Weekly column from Council Courier e-newsletter by CEO Greg Hallam, Friday 11 March 2016.
With just over a week to go until the 2016 council elections (with the exception of the Lockyer Valley which goes to the polls on April 16) the craziness occurring in other levels of government continues.
The LGAQ has continued to publicly defend elected members and council staff from attacks. On Wednesday President Margaret and I met with the Premier and Deputy Premier to explain our desire for the parliament to censure the actions of the Member for Cairns and the Member for Lockyer in seeking to damage councils and councillors.
Another course of action the LGAQ is exploring is to seek a citizen’s right of reply before the Bar of the Parliament and/or to have discussions with the Speaker of Parliament on these matters in an effort to protect councils’ reputations from vexatious attacks.
I went through these in an interview on ABC Radio in Brisbane yesterday and you can listen to my views here.
Be very clear: the LGAQ will always defend our members from these type of attacks, irrespective of which side of politics makes them.
We exist to protect and promote local government’s interests. That is not to say we will ever condone or defend obvious cases of corruption or misconduct.
Your Association has a first class record over recent decades in championing and supporting accountability and transparency reforms.
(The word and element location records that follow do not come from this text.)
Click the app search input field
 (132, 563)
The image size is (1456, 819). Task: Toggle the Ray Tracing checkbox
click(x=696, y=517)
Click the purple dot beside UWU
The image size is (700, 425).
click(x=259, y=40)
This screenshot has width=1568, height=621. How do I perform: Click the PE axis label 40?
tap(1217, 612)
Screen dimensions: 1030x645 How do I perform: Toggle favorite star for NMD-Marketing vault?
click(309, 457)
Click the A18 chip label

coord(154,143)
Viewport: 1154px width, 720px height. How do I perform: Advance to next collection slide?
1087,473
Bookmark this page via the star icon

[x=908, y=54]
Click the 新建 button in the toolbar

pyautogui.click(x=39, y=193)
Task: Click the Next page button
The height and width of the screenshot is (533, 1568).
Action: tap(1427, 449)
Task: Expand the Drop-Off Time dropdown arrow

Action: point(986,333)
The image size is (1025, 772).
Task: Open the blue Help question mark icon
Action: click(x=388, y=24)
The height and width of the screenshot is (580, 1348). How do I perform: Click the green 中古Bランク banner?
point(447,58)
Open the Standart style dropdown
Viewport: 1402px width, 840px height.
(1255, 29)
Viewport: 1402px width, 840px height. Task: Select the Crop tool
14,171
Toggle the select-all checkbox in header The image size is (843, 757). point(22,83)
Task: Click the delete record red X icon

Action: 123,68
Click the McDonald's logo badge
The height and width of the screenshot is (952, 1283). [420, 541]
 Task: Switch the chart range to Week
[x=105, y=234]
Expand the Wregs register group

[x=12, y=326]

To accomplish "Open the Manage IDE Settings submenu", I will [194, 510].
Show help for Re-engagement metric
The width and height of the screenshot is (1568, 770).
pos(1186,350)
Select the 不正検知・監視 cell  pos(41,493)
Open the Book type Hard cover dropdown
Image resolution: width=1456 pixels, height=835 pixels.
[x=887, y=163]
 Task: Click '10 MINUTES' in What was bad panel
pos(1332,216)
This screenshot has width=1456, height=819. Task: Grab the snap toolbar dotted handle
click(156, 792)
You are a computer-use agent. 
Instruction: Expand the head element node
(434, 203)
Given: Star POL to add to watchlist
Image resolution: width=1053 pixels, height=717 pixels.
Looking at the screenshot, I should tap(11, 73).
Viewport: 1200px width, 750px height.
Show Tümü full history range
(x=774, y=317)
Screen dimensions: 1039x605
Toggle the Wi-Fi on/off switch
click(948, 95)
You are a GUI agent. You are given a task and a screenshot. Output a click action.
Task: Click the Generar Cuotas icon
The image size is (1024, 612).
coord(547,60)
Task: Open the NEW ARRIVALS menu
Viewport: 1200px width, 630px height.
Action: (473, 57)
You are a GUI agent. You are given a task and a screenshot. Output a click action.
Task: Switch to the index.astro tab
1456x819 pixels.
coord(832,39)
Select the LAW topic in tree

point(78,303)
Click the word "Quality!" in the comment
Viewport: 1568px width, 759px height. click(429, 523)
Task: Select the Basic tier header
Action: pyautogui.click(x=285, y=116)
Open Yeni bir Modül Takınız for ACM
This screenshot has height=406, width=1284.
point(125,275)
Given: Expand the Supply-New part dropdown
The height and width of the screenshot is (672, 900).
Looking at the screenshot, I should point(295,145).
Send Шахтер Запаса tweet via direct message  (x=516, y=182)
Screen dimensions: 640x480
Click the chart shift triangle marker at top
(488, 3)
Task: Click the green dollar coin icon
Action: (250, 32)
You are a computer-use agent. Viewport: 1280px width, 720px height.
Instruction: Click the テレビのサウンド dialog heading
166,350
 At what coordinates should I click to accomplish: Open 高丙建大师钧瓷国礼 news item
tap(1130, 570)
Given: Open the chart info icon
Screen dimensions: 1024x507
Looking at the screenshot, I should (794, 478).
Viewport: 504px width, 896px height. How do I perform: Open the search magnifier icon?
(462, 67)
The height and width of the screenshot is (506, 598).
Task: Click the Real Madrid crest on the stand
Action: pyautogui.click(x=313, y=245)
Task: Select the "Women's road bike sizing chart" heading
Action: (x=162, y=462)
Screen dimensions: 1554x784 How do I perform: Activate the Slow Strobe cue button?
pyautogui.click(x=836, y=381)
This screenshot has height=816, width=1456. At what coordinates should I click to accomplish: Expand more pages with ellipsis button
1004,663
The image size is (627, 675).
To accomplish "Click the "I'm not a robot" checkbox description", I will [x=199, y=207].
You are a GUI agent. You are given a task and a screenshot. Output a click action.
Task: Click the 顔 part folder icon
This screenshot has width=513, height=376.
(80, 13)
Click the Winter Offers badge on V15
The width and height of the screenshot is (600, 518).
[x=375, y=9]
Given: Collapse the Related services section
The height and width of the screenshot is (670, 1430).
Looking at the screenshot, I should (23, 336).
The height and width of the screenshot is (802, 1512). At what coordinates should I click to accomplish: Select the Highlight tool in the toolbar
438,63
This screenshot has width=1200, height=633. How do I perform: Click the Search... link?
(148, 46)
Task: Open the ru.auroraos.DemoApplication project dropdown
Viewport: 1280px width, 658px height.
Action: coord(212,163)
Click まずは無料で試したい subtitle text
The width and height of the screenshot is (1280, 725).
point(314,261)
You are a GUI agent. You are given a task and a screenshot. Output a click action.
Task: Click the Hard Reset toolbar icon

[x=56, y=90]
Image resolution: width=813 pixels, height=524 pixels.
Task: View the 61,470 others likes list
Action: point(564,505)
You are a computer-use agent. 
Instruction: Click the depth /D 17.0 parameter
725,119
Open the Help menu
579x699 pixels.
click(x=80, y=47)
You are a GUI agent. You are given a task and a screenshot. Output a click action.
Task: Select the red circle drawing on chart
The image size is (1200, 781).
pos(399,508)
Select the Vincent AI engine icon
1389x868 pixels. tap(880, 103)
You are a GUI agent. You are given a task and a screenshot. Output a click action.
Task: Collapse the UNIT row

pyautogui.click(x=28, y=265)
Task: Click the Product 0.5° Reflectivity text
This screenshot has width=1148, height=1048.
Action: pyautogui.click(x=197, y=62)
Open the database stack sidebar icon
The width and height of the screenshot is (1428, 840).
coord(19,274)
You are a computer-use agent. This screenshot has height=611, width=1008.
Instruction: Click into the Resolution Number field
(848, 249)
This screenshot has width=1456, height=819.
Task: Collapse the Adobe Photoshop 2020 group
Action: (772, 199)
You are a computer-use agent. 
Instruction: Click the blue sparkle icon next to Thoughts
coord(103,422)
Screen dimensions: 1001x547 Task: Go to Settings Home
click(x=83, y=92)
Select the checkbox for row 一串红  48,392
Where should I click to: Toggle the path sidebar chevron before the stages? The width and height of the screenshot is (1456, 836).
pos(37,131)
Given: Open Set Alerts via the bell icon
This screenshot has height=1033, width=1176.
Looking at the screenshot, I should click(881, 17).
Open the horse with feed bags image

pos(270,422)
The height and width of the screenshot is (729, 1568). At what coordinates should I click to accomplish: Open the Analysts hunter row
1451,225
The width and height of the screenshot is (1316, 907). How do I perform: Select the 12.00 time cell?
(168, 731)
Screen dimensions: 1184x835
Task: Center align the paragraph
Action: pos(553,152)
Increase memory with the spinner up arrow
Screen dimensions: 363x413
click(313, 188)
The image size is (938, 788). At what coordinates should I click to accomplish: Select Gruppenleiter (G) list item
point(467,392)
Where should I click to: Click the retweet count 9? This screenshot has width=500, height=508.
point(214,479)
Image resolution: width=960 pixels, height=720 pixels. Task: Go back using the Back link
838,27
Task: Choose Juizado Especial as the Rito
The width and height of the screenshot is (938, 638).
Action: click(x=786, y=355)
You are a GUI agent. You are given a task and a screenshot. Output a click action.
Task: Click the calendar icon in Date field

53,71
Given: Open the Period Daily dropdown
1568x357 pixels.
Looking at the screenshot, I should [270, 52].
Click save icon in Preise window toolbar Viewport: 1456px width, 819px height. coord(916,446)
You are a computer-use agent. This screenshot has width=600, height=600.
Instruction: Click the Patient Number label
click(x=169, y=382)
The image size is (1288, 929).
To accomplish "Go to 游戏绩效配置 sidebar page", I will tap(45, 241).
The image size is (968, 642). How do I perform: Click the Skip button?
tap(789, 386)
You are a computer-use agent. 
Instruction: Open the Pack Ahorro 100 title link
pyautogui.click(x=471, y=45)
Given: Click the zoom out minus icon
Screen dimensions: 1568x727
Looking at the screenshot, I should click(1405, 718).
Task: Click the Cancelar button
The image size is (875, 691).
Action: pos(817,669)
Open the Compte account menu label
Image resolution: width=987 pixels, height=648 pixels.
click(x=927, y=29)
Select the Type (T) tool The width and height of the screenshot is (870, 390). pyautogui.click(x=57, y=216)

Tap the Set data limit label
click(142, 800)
We also work closely and in cooperation with all the council watch dogs and interest groups to ensure the highest practices and standards in our sphere of government.
Whilst we have said it before, I want to thank Deputy Premier and Local Government Minister Jackie Trad for her steadfast support of councils in the media and parliament to date. The LGAQ has no quarrel with her. Our frustration is with the political and parliamentary processes that enable the continuance of bucket tipping on councils. Whether Rob Pyne’s resignation from the ALP changes anything is yet to be seen.
The whispers are he will line up for an elections-eve dump on councils under privilege in parliament next week. Journalists need to take these unsubstantiated claims for what they are. His batting average attempting to unearth corruption and misconduct in the many councils he has sprayed under parliamentary privilege is zero - duck after duck after duck.
In light of the tsunami of attacks on councils, councillors and staff over the past month, the LGAQ is considering establishing and funding of an independent Electoral Monitor to oversee truthfulness in future council elections. These bodies exist overseas and have been proven effective. They have no judicial powers but rather monitor all forms of media and make it clear when a person or group is clearly overstepping the mark with wild unfounded claims.
Such a body will not comment on respective policy offerings or inject themselves in the ordinary course of political debate. The Electoral Monitor would have to be an eminent person whose reputation is beyond reproach. Where we go with this idea will be up to the council bodies elected on 19 March and the new Policy Executive which will take up office on 30 June.
It is certainly an idea worthy of consideration.